**WHAT IS BEING ASKED**
Go through the material below and please tally the lines that hold the word "panel"; the number alone is the answer.

**RECORDS FOR THE TASK**
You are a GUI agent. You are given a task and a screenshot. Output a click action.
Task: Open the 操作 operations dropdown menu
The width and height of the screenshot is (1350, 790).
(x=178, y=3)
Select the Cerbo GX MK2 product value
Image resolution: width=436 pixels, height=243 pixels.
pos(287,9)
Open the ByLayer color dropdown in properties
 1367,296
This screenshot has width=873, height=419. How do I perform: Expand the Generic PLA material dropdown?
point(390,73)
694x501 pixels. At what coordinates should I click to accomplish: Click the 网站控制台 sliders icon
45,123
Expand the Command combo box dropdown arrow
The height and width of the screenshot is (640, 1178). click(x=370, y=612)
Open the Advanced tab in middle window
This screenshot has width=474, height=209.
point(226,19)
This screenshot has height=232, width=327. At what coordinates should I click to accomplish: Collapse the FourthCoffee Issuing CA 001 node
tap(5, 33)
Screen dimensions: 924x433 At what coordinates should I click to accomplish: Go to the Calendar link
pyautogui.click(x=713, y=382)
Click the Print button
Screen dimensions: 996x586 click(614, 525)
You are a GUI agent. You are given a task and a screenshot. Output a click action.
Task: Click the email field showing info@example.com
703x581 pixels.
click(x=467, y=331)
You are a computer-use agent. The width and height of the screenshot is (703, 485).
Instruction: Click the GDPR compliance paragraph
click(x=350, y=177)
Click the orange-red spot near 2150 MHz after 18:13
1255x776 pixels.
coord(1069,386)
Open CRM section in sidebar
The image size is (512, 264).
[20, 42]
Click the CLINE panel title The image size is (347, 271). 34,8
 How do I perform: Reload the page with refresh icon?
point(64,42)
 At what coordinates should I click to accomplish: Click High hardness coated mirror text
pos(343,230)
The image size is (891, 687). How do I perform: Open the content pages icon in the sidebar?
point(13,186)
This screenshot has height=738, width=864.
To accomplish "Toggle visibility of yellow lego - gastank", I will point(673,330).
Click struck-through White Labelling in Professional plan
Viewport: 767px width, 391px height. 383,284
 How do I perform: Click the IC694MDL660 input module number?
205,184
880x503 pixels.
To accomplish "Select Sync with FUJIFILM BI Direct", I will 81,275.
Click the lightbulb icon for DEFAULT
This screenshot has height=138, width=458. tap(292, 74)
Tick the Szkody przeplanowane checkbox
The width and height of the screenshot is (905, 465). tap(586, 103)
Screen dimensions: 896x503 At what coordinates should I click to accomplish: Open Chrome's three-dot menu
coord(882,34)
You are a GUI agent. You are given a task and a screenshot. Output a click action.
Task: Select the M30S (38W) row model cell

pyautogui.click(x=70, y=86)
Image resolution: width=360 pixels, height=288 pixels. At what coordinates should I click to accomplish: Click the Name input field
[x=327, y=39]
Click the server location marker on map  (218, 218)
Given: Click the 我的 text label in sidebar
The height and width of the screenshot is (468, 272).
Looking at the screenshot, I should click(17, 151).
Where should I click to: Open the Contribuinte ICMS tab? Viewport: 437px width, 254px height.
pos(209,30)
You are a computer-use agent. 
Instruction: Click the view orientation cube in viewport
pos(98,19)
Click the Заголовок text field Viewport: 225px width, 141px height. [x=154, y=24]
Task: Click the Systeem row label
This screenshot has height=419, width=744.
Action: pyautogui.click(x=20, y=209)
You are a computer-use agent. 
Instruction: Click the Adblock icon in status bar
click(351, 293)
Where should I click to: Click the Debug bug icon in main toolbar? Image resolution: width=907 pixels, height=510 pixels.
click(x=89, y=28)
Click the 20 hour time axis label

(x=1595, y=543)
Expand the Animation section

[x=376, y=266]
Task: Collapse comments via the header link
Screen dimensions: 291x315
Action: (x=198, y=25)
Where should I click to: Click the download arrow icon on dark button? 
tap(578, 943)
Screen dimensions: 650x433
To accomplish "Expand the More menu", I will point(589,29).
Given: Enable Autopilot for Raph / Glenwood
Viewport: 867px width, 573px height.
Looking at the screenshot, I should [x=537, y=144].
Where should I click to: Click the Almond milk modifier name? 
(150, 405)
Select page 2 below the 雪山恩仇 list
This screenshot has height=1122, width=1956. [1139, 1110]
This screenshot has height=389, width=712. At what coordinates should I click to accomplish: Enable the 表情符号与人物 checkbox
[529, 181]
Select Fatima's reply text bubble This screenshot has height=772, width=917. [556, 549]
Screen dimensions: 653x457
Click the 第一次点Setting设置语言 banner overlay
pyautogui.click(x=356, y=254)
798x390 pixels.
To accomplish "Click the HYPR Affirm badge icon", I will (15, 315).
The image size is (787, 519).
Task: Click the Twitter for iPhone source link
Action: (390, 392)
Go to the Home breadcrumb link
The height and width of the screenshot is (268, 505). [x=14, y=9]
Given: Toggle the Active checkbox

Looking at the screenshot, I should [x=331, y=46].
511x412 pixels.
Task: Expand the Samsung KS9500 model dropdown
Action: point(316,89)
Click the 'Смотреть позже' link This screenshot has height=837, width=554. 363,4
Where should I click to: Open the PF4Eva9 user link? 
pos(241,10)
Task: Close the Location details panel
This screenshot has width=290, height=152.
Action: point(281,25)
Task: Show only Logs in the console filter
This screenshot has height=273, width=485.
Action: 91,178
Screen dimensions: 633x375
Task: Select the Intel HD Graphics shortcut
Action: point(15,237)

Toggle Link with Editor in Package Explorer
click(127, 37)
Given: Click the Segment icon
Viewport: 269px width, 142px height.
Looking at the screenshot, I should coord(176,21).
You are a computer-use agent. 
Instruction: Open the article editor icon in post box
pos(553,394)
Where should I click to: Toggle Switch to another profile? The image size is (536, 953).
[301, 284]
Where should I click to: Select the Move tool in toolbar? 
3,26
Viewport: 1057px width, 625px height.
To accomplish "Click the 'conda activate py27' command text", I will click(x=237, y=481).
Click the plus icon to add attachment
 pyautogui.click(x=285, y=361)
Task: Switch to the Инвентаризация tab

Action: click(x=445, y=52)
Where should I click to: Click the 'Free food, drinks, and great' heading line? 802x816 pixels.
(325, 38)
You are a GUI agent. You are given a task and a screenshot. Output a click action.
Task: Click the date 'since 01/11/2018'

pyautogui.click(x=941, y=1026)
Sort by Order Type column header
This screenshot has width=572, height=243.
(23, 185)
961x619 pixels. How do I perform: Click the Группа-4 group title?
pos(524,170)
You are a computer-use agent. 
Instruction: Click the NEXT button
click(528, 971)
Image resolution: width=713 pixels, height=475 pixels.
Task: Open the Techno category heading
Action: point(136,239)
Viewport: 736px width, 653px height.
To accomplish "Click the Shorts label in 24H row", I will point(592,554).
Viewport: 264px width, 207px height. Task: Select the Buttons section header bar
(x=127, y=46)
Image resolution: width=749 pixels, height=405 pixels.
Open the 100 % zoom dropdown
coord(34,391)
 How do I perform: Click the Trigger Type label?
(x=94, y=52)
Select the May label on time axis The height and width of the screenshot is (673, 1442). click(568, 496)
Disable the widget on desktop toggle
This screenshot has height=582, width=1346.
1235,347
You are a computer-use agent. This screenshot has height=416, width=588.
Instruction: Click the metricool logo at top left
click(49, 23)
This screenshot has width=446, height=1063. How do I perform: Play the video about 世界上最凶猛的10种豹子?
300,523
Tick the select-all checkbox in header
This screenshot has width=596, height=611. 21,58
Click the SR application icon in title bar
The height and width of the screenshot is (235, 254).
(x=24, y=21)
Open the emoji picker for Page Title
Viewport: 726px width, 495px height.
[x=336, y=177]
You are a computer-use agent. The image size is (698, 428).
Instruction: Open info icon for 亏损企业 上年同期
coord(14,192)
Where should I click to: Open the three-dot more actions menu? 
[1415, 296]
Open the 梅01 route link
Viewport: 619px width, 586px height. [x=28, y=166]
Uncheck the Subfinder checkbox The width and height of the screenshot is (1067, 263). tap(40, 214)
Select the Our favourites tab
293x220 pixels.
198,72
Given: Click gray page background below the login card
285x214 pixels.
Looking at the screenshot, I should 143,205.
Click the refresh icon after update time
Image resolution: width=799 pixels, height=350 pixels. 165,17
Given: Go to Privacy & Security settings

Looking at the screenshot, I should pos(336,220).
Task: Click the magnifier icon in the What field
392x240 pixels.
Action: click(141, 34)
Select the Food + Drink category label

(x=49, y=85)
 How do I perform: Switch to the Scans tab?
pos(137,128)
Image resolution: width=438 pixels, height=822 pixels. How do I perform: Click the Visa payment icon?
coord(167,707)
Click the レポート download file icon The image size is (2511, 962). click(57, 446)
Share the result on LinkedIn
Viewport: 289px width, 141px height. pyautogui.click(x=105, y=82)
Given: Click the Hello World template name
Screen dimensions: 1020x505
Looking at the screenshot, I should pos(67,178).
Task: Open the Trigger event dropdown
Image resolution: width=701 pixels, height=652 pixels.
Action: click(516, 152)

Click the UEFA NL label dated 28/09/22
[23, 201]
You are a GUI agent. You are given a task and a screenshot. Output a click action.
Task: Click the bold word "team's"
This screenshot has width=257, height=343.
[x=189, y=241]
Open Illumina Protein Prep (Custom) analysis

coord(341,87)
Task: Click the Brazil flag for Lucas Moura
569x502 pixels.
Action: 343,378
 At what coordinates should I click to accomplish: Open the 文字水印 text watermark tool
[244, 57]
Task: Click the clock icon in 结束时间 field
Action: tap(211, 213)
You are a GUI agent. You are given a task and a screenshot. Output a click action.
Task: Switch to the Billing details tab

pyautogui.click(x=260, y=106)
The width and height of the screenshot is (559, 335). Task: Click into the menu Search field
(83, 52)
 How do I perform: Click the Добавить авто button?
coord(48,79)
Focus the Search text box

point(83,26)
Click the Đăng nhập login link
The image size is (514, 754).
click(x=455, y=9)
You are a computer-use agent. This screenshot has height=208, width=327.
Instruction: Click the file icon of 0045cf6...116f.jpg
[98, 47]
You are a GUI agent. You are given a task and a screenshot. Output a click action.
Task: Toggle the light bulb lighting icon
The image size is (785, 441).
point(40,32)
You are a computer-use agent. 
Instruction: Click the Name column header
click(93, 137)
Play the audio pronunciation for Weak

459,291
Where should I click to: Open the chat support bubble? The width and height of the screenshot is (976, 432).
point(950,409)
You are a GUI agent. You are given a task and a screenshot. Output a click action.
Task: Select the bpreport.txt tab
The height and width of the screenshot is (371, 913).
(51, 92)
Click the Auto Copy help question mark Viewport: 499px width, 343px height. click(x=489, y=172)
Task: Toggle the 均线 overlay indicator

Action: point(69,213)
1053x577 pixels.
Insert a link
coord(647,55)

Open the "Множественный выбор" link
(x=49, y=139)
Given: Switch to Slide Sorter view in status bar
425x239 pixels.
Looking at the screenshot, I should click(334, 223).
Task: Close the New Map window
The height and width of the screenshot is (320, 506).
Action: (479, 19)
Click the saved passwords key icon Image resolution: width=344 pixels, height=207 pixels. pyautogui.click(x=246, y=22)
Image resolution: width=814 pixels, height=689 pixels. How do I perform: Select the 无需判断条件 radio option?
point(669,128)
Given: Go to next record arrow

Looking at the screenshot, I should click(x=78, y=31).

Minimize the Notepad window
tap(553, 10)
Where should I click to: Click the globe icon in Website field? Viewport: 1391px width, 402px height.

**WRITTEN SOLUTION**
2